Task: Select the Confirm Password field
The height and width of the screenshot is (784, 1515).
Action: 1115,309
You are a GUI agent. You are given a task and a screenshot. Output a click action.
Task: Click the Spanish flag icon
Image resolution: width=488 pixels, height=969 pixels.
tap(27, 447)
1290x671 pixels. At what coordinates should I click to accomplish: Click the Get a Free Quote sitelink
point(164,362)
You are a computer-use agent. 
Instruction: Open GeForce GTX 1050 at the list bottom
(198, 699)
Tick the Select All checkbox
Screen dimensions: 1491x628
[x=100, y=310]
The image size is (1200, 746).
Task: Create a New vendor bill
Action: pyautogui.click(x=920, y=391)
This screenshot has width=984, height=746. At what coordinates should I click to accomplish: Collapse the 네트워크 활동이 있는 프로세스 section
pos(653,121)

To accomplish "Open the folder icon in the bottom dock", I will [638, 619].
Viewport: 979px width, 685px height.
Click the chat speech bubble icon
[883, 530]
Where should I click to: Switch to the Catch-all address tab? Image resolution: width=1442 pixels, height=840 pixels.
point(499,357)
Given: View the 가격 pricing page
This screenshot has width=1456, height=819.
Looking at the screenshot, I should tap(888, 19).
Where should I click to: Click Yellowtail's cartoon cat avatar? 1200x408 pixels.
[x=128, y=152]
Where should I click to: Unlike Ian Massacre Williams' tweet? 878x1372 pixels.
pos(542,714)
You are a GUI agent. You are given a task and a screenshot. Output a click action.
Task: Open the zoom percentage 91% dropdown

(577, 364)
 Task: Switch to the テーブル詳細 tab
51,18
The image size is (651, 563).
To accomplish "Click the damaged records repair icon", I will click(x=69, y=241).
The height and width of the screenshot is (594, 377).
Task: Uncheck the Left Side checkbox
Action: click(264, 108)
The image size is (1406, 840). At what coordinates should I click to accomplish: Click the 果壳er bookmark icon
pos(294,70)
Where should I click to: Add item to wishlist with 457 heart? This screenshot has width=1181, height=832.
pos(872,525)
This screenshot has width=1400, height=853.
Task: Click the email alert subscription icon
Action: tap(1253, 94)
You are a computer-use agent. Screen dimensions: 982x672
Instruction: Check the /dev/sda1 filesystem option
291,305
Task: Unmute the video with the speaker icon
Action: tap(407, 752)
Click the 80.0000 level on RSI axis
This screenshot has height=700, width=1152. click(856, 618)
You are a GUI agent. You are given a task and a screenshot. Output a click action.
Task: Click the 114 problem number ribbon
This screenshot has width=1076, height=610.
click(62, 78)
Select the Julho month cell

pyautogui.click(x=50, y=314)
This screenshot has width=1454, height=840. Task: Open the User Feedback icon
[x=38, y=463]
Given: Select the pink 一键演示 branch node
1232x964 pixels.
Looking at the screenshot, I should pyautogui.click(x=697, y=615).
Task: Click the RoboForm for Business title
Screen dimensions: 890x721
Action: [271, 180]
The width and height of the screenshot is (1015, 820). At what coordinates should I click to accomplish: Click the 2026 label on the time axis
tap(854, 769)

┄┄┄┄┄┄

# What is required
Retype all of the records above line for line, without changing anything.

# Solution to this problem
Task: Select the Confirm Password field
The height and width of the screenshot is (784, 1515).
Action: 1115,309
You are a GUI agent. You are given a task and a screenshot. Output a click action.
Task: Click the Spanish flag icon
Image resolution: width=488 pixels, height=969 pixels.
tap(27, 447)
1290x671 pixels. At what coordinates should I click to accomplish: Click the Get a Free Quote sitelink
point(164,362)
You are a computer-use agent. 
Instruction: Open GeForce GTX 1050 at the list bottom
(198, 699)
Tick the Select All checkbox
Screen dimensions: 1491x628
[x=100, y=310]
The image size is (1200, 746).
Task: Create a New vendor bill
Action: pyautogui.click(x=920, y=391)
This screenshot has width=984, height=746. At what coordinates should I click to accomplish: Collapse the 네트워크 활동이 있는 프로세스 section
pos(653,121)

To accomplish "Open the folder icon in the bottom dock", I will [638, 619].
Viewport: 979px width, 685px height.
Click the chat speech bubble icon
[883, 530]
Where should I click to: Switch to the Catch-all address tab? Image resolution: width=1442 pixels, height=840 pixels.
point(499,357)
Given: View the 가격 pricing page
This screenshot has width=1456, height=819.
Looking at the screenshot, I should tap(888, 19).
Where should I click to: Click Yellowtail's cartoon cat avatar? 1200x408 pixels.
[x=128, y=152]
Where should I click to: Unlike Ian Massacre Williams' tweet? 878x1372 pixels.
pos(542,714)
You are a GUI agent. You are given a task and a screenshot. Output a click action.
Task: Open the zoom percentage 91% dropdown

(577, 364)
 Task: Switch to the テーブル詳細 tab
51,18
The image size is (651, 563).
To accomplish "Click the damaged records repair icon", I will click(x=69, y=241).
The height and width of the screenshot is (594, 377).
Task: Uncheck the Left Side checkbox
Action: click(264, 108)
The image size is (1406, 840). At what coordinates should I click to accomplish: Click the 果壳er bookmark icon
pos(294,70)
Where should I click to: Add item to wishlist with 457 heart? This screenshot has width=1181, height=832.
pos(872,525)
This screenshot has width=1400, height=853.
Task: Click the email alert subscription icon
Action: tap(1253, 94)
You are a computer-use agent. Screen dimensions: 982x672
Instruction: Check the /dev/sda1 filesystem option
291,305
Task: Unmute the video with the speaker icon
Action: tap(407, 752)
Click the 80.0000 level on RSI axis
This screenshot has height=700, width=1152. click(856, 618)
You are a GUI agent. You are given a task and a screenshot. Output a click action.
Task: Click the 114 problem number ribbon
This screenshot has width=1076, height=610.
click(62, 78)
Select the Julho month cell

pyautogui.click(x=50, y=314)
This screenshot has width=1454, height=840. Task: Open the User Feedback icon
[x=38, y=463]
Given: Select the pink 一键演示 branch node
1232x964 pixels.
Looking at the screenshot, I should pyautogui.click(x=697, y=615).
Task: Click the RoboForm for Business title
Screen dimensions: 890x721
Action: [271, 180]
The width and height of the screenshot is (1015, 820). At what coordinates should I click to accomplish: Click the 2026 label on the time axis
tap(854, 769)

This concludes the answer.